Nuove prospettive terapeutiche per la leucemia a cellule capellute

Ultimo aggiornamento: 23 agosto 2018

Un gruppo di ricercatori dell'Università di Perugia ha ottenuto ottimi risultati con un farmaco "intelligente", il vemurafenib, in pazienti che non rispondono alle terapie tradizionali.

Titolo originale dell'articolo: Targeting Mutant BRAF in Relapsed or Refractory Hairy-Cell Leukemia

Titolo della rivista: New England Journal of Medicine

Data di pubblicazione originale: 1 settembre 2015

La leucemia a cellule capellute è una forma di leucemia cronica che determina una marcata riduzione delle normali cellule del sangue - globuli bianchi, globuli rossi e piastrine - che possono causare nel paziente infezioni molto gravi. I farmaci impiegati fino ad oggi spesso non risultavano efficaci: nella metà circa dei casi, dopo un periodo variabile dai due ai 10 anni, si verificava infatti una ripresa della malattia.
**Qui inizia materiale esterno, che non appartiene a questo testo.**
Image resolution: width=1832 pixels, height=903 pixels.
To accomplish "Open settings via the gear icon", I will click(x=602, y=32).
La nuova frontiera per i pazienti che non rispondono alle cure tradizionali si chiama vemurafenib, un farmaco "intelligente" che colpisce selettivamente la lesione genetica che causa la leucemia a cellule capellute e cioè la mutazione di un gene denominato BRAF. I risultati ottenuti con questo inibitore del gene BRAF mutato, che a differenza dei chemioterapici può essere assunto per via orale, sono stati pubblicati dall'autorevole rivista medica New England Journal of Medicine. Lo studio, coordinato da Brunangelo Falini, Direttore dell'Istituto di ematologia con trapianto di midollo osseo dell'Università di Perugia, e coadiuvato da Enrico Tiacci, è stato condotto parallelamente in Italia e negli USA, ed è stato finanziato da AIRC nell'ambito del programma speciale AIRC 5 per mille.
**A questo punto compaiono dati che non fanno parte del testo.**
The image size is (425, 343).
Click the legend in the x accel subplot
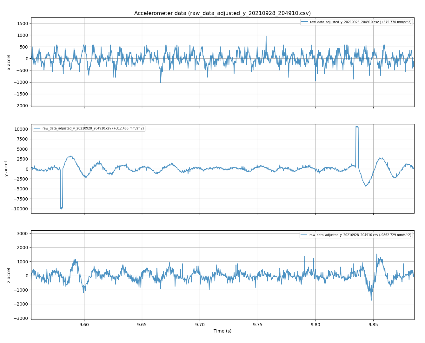357,23
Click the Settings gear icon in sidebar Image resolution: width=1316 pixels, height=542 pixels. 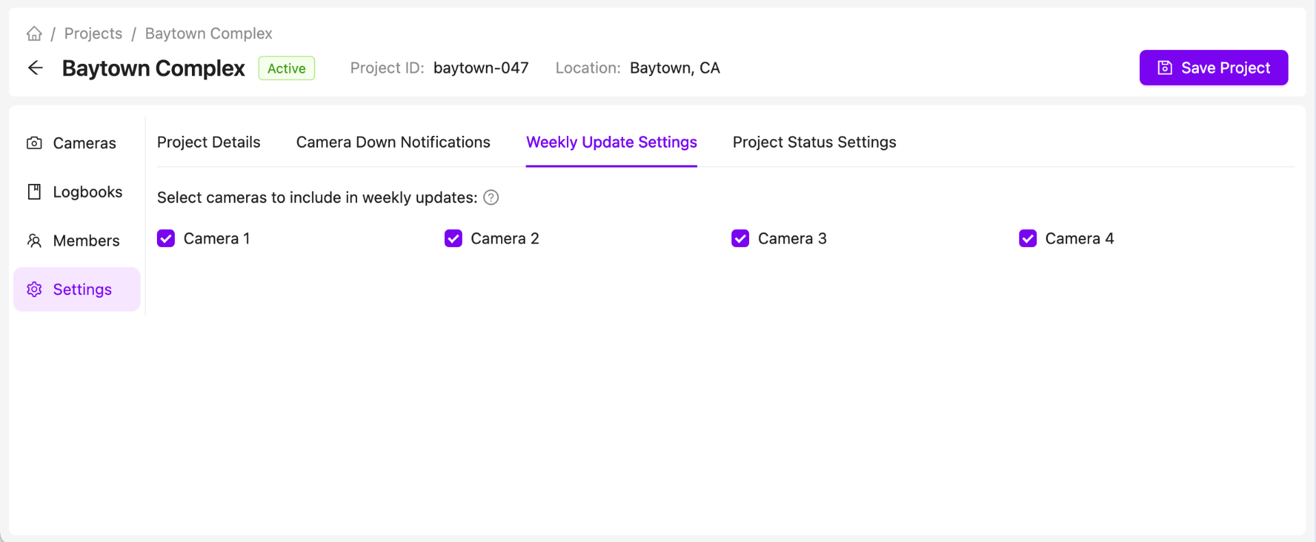(x=34, y=289)
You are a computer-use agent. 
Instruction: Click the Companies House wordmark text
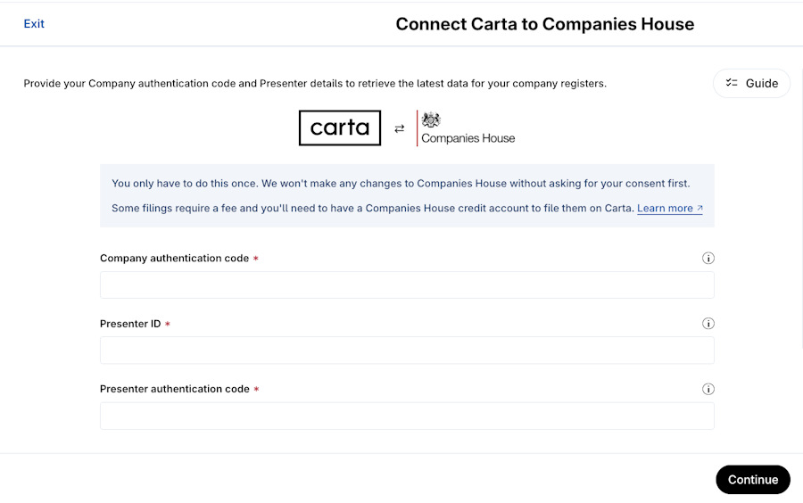(468, 138)
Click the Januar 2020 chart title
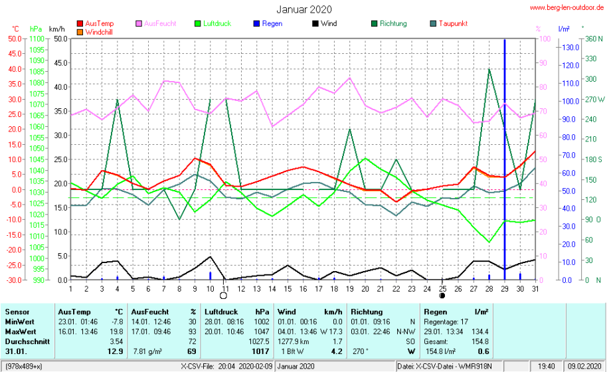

Le risposte al vemurafenib sono state sorprendenti, tanto più che al momento del reclutamento molti dei pazienti erano già stati sottoposti a varie linee di terapia manifestando una malattia particolarmente aggressiva. Nei 49 pazienti valutabili si è osservata una risposta al farmaco che è stata del 96% nello studio italiano e del 100% in quello americano, con una percentuale di remissione completa del 35% nello studio italiano e del 42% in quello americano. La risposta al farmaco è stata ottenuta nel giro di due-quattro mesi di terapia. Nello studio Italiano, che ha un follow-up più lungo, la sopravvivenza mediana libera da recidiva di malattia è stata di 19 mesi nei pazienti che hanno ottenuto una remissione completa e di 6 mesi in quelli che hanno avuto una remissione parziale. Altro aspetto particolarmente significativo riguarda gli effetti tossici del farmaco che sono sempre reversibili e si manifestano solo a livello cutaneo e articolare ma non midollare (come si osserva con i farmaci chemioterapici).

"Questi risultati eccezionali sono figli dei nostri studi del 2011 che ci portarono alla scoperta della mutazione del gene BRAF nella leucemia a cellule capellute" spiega Falini. "Il fatto di aver compreso i meccanismi molecolari che causano la leucemia a cellule capellute ci ha permesso di aprire nuove prospettive sul fronte diagnostico e terapeutico. Ne è riprova il fatto che, a soli quattro anni da questa scoperta di base, è già disponibile un test molecolare specifico per la diagnosi di leucemia a cellule capellute e una terapia efficace con un farmaco 'intelligente' come il vemurafenib".